§ Your assignment:
Each line of the data below holding the word "agent" must be copied.
── Supplied data ──
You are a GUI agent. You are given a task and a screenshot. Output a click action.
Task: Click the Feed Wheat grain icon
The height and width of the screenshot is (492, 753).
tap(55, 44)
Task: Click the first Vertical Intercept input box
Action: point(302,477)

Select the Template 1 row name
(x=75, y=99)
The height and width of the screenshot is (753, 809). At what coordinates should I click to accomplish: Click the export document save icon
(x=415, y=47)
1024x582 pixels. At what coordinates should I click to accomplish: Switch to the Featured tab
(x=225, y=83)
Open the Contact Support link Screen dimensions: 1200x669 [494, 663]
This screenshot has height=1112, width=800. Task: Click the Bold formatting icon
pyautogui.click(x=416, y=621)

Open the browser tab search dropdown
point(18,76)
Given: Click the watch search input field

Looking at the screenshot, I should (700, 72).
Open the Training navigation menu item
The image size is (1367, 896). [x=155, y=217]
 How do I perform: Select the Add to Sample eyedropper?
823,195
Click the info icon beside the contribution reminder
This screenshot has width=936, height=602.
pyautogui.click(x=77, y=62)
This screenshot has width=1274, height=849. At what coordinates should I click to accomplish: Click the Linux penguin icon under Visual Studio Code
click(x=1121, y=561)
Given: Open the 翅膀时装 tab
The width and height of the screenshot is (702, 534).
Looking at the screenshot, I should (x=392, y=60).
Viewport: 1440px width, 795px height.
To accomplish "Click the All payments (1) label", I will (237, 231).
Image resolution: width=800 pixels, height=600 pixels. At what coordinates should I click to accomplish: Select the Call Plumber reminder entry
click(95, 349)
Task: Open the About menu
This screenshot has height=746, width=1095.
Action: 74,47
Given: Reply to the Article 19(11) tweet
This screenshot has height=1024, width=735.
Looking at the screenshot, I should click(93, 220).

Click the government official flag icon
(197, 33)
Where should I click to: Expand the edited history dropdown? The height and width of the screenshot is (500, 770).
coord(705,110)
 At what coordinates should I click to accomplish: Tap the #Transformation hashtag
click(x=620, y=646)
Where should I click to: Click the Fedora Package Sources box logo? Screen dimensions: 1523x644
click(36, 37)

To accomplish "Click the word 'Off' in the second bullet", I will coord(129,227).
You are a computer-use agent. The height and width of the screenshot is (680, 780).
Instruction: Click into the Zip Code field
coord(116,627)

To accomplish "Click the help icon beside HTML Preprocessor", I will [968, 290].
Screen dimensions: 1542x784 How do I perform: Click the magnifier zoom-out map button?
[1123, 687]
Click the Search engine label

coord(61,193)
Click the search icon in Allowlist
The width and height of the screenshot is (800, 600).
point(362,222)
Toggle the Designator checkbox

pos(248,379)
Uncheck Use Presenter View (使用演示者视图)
───
§ Output:
You are a GUI agent. You are given a task and a screenshot. Output a click action.
You are a computer-use agent. The height and width of the screenshot is (680, 780).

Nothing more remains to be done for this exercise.